Bexacat works by inhibiting the transport mechanism that allows your cat’s kidneys to reabsorb excess glucose, which raises the cat’s blood glucose values. With Bexacat, much of the excess glucose is eliminated in the urine. This results in much better blood glucose control, with a reported effectiveness of up to 80%. Cats on this medication will still need regular monitoring via blood work and close observation of their clinical signs.
This new drug has a few caveats, however.
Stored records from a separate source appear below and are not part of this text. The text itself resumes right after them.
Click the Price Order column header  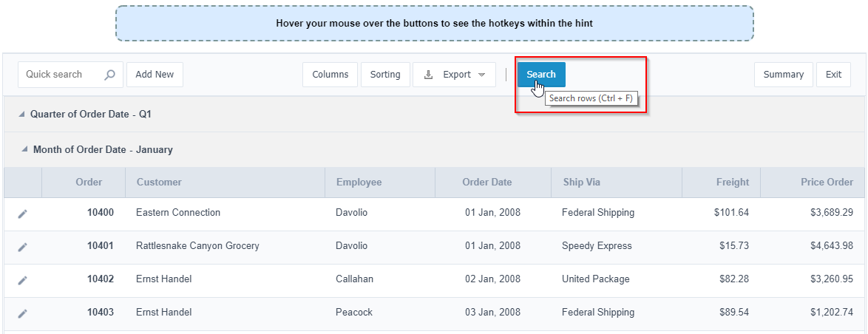point(827,182)
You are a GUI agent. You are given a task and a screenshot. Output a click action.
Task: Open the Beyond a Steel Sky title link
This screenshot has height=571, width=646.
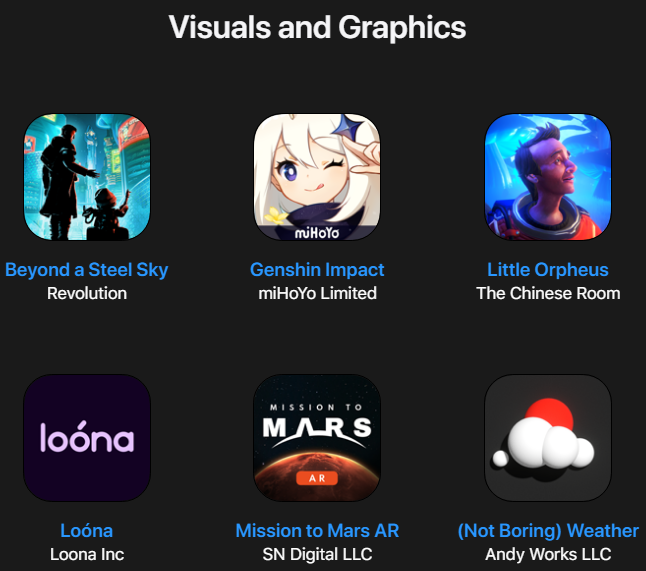87,270
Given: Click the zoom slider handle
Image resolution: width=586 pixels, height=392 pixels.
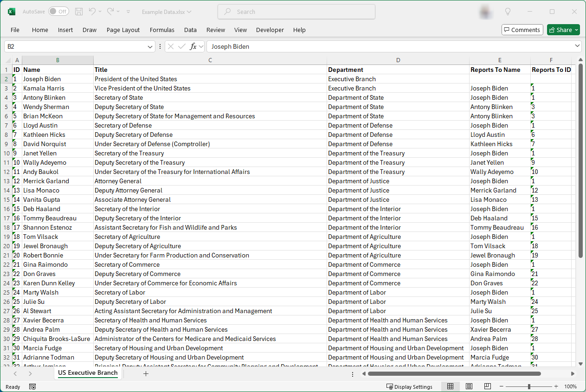Looking at the screenshot, I should pyautogui.click(x=529, y=386).
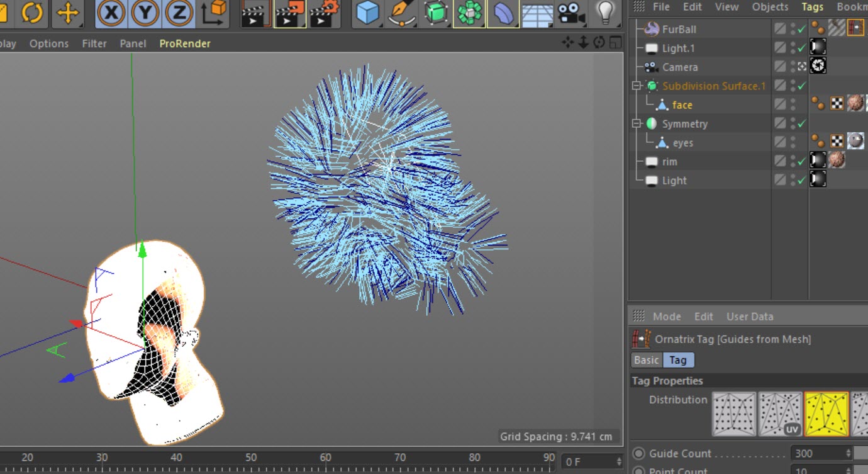Click the Guide Count keyframe circle

[639, 453]
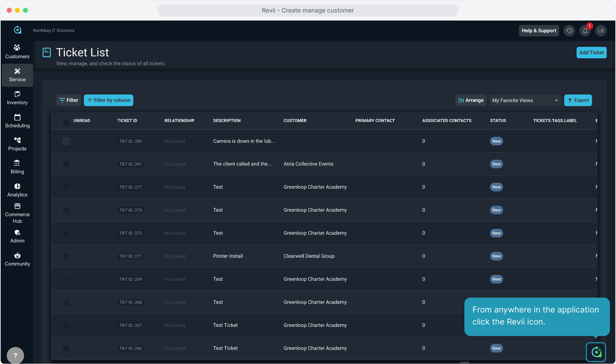Navigate to Scheduling in the sidebar
Image resolution: width=616 pixels, height=364 pixels.
point(17,121)
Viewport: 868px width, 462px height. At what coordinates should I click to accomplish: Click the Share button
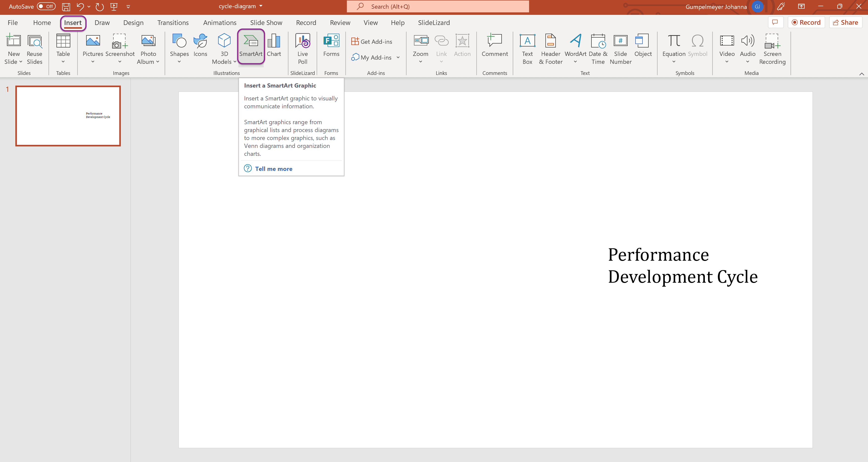point(845,23)
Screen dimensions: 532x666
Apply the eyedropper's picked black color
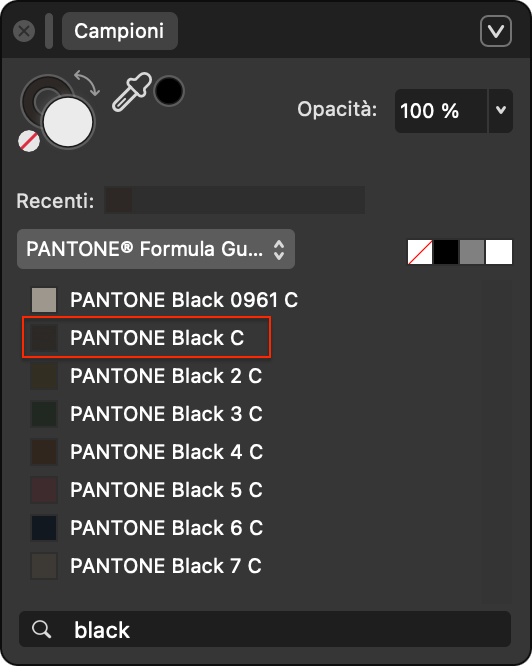point(169,91)
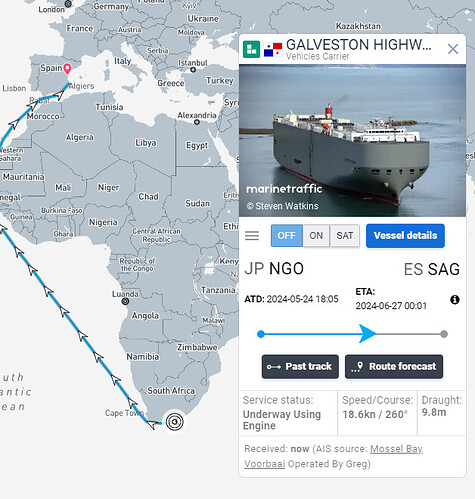Switch the toggle to ON
Viewport: 475px width, 499px height.
316,236
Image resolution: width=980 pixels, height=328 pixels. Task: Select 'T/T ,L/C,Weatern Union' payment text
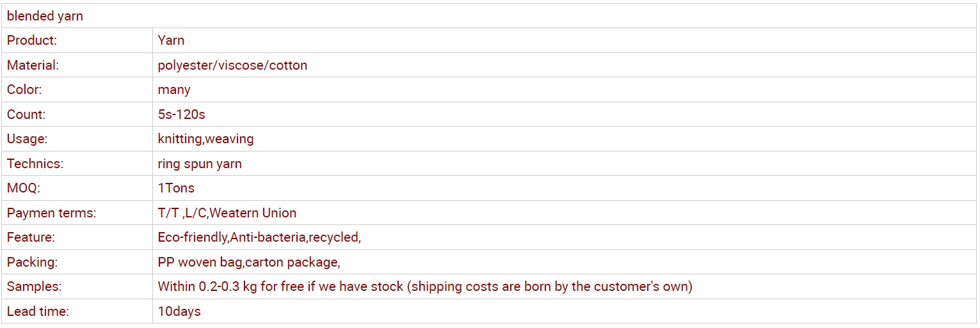227,213
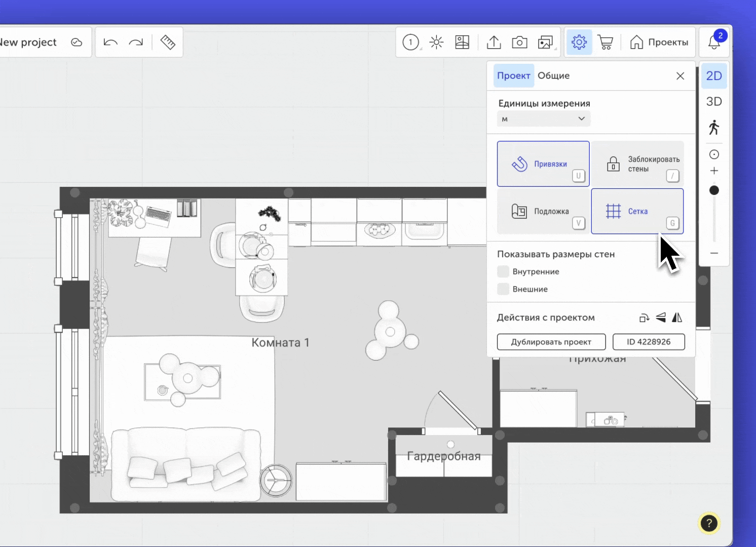Expand the Единицы измерения units dropdown
Screen dimensions: 756x547
coord(543,119)
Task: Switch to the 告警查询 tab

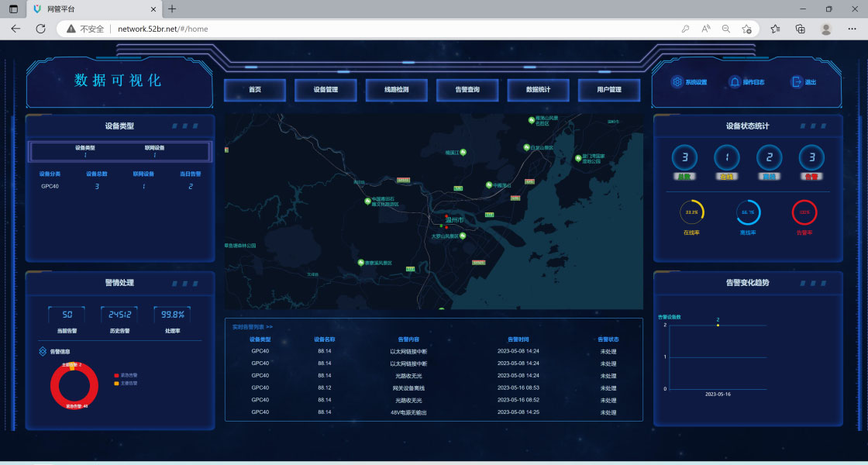Action: [x=467, y=90]
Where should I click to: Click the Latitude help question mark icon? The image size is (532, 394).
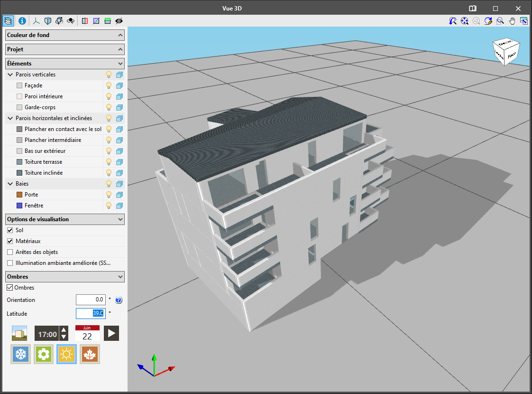tap(118, 300)
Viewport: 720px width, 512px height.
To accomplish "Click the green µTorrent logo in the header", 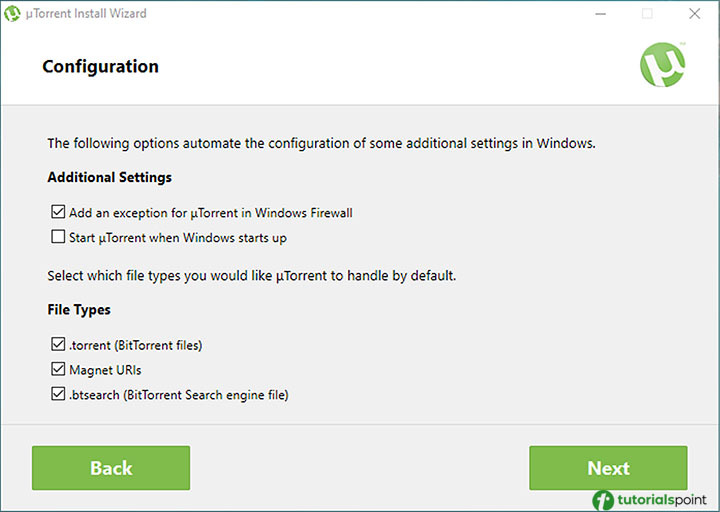I will click(x=663, y=66).
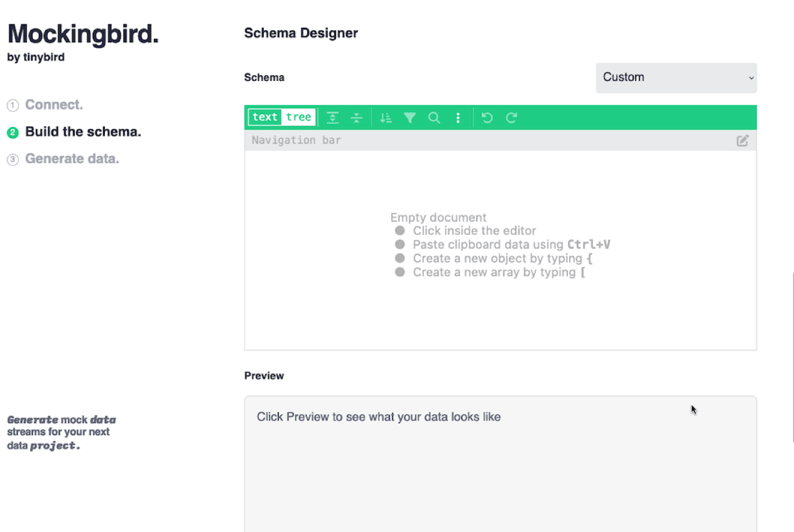Click the expand all icon
The image size is (794, 532).
(333, 117)
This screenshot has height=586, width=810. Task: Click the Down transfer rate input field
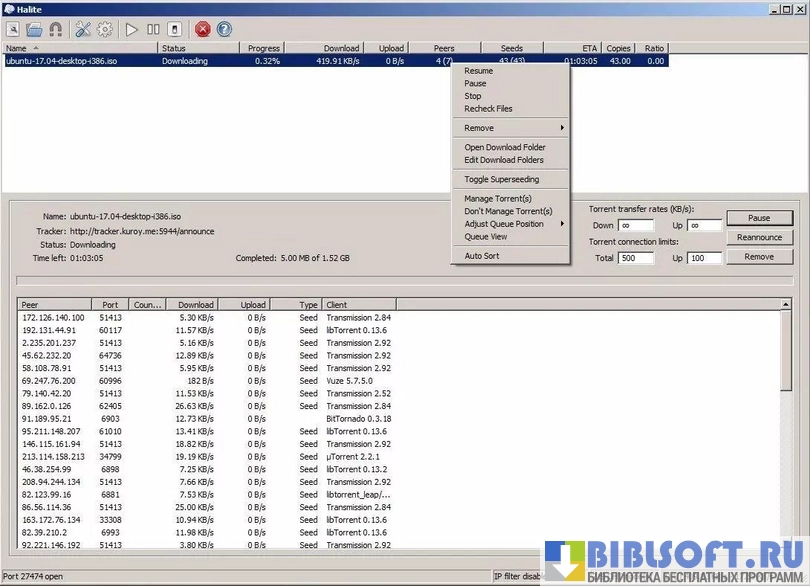(636, 226)
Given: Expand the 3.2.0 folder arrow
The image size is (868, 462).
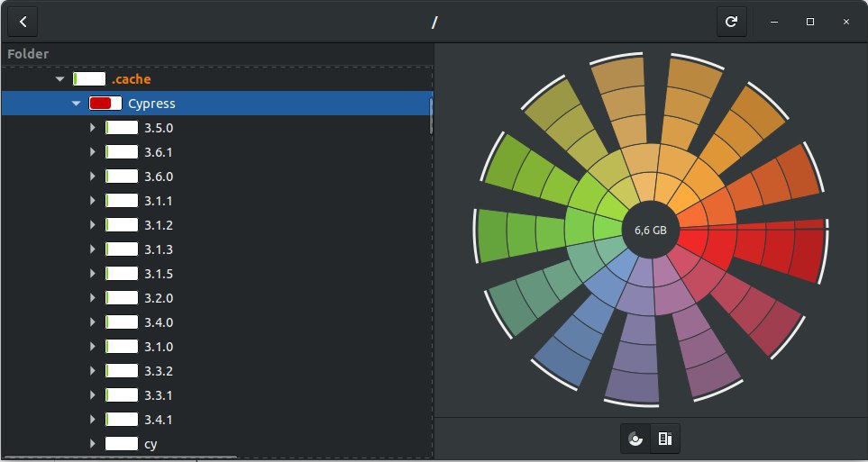Looking at the screenshot, I should (92, 298).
Cats who have received insulin as a treatment, require insulin to control their diabetes, or are receiving insulin therapy are not candidates for Bexacat. Before prescribing Bexacat, your veterinarian will need to rule out liver, kidney, and pancreatic disease. Cats who tend to accumulate ketones in their blood as a side effect of their diabetes, becoming ketoacidotic at times, should not receive Bexacat. Bexacat is not a panacea for diabetic cats, but for some cats it may be an excellent alternative to insulin injections.
Diabetes mellitus is a serious and fairly common problem of older cats. Cats with diabetes have high levels of glucose in their blood. Owners of cats with diabetes may notice increased drinking and urination, weight loss despite a good appetite, vomiting, and, in advanced cases, neurologic signs in the hind limbs.